Records to use Start Marker

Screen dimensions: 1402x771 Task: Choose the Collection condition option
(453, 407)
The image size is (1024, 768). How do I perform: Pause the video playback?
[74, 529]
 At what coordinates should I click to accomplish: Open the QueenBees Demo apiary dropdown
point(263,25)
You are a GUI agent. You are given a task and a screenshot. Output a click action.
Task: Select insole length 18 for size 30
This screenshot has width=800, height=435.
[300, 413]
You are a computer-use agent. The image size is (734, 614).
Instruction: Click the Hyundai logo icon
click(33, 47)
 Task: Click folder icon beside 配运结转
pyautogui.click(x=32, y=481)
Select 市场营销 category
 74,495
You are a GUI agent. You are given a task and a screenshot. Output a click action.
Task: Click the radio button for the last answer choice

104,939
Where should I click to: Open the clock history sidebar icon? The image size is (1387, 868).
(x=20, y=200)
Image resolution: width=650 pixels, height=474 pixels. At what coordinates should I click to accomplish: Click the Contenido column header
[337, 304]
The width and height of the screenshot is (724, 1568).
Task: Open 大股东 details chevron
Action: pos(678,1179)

Records to use End Marker

All of the entries must be given again, word for word.

Screen dimensions: 1402x771 Task: Choose the Collection condition option
(453, 407)
The image size is (1024, 768). How do I perform: Pause the video playback?
[74, 529]
 At what coordinates should I click to accomplish: Open the QueenBees Demo apiary dropdown
point(263,25)
You are a GUI agent. You are given a task and a screenshot. Output a click action.
Task: Select insole length 18 for size 30
This screenshot has width=800, height=435.
[300, 413]
You are a computer-use agent. The image size is (734, 614).
Instruction: Click the Hyundai logo icon
click(33, 47)
 Task: Click folder icon beside 配运结转
pyautogui.click(x=32, y=481)
Select 市场营销 category
 74,495
You are a GUI agent. You are given a task and a screenshot. Output a click action.
Task: Click the radio button for the last answer choice

104,939
Where should I click to: Open the clock history sidebar icon? The image size is (1387, 868).
(x=20, y=200)
Image resolution: width=650 pixels, height=474 pixels. At what coordinates should I click to accomplish: Click the Contenido column header
[337, 304]
The width and height of the screenshot is (724, 1568).
Task: Open 大股东 details chevron
Action: pos(678,1179)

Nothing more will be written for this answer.